Признаться, об этом Волчок совсем забыл. Когда он уезжал из деревни в лавру, бриться ему было рановато, да и в лавре только под конец его батрачества на лице стал пробиваться светлый пушок. А в Хстове, тем более в гвардии, брились все, и Волчок привык. Впрочем, и гвардейскую выправку трудно спрятать под полотняной рубахой… В общем, маскарад со всех сторон получался никудышный, однако переодеться в знатного господина Волчок поостерегся – тоже сразу распознают «подделку»: и по речи, и по походке, и по глазам.
Любой на месте Волчка выбрал бы для выхода шумные Южные ворота – и в толпе затеряться легко, и подальше от Северного тракта, где все кишмя кишит гвардейскими дозорами. И не было сомнений – самые глазастые дозорные караулят их у Южных ворот. Поэтому Волчок решил выйти через Тихорецкие ворота на Паромный тракт, шедший из Хстова на юго-восток, к бывшей паромной переправе, – не самый многолюдный, но и не пустой.
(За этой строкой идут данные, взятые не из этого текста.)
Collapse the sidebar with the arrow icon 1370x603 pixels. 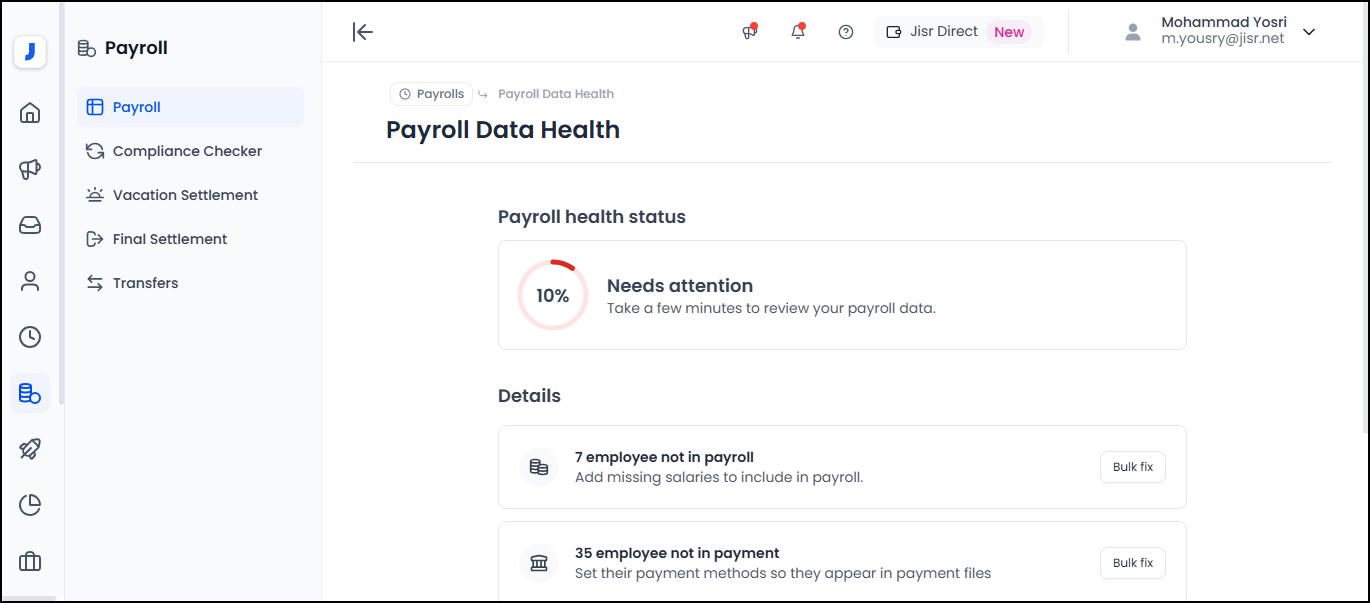[x=363, y=32]
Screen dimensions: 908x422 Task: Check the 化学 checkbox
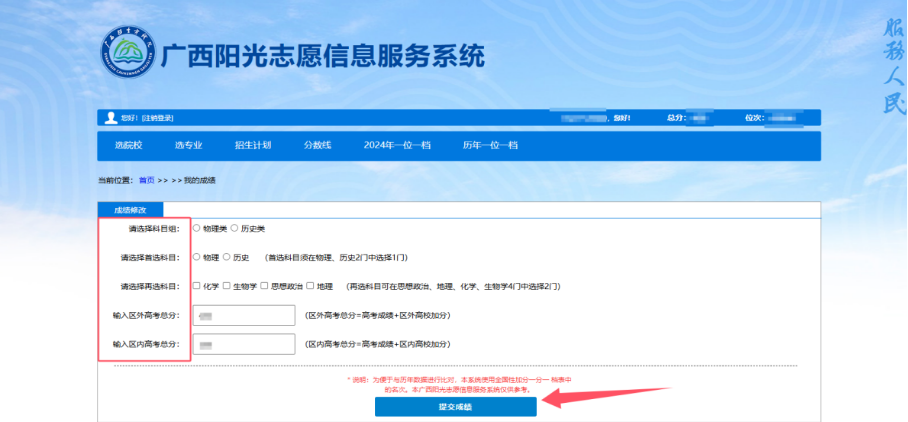[196, 286]
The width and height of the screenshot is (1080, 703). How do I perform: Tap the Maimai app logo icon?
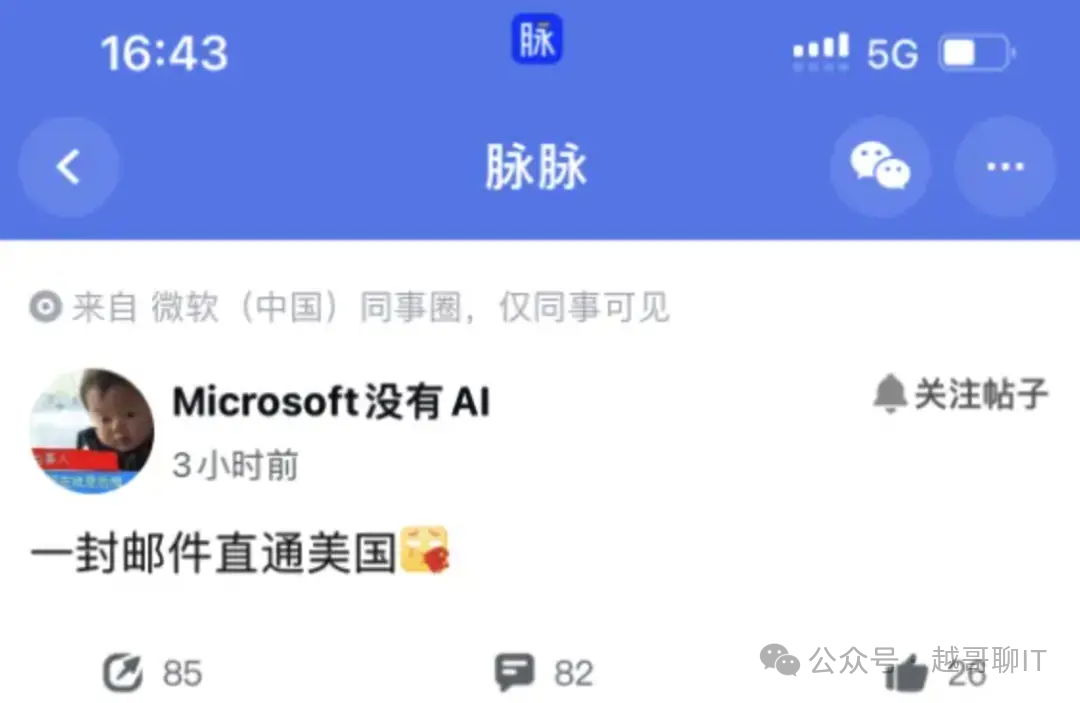coord(537,39)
А главное, именно Паромный тракт вел в его родную деревню.
Гвардейский дозор стоял и там, но всего из трех человек, никого из них Волчок не знал и надеялся, что и они его в лицо не знают. Проверяли всех, но с ленцой, без особого рвения – ворота он выбрал верно.
– Ты не волнуйся, – сказал он Спаске. – Иди как ни в чем не бывало.
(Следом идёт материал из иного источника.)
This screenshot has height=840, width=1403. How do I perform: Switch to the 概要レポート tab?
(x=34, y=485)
– Я не волнуюсь, – ответила она. – Только и вы не волнуйтесь тоже.
– Я? С чего ты взяла, что я волнуюсь?
– У вас рука мокрая.
– Ну ты прямо как Огненный Сокол! – рассмеялся Волчок. – Не бойся, никто не увидит.
Он достал припасенный заранее сахарный петушок на палочке и сунул Спаске в руки – девочка не станет лизать лакомство на глазах у людей.
– Если тебе удастся перепачкать рот – будет самое то, – усмехнулся он и подтолкнул ее вперед, с улицы на площадь.
Спаска рассмеялась, лизнула петушок и провела рукавом по губам – осталась хорошо заметная серая полоса.
Переходя площадь, Спаска превзошла ожидания Волчка, улыбаясь мальчишеской улыбкой и по-мальчишески вытирая сладкий рот. Даже походка ее изменилась – она старалась шагать шире, подстраиваясь под его походку: ни дать ни взять – младший брат хочет поспеть за старшим.
Дозорные преградили им дорогу, мельком окинув взглядом обоих.
– Кто такие? – устало спросил один.
– Мирко Желтый Линь, – назвался Волчок именем старшего брата. – Усть-Углишский.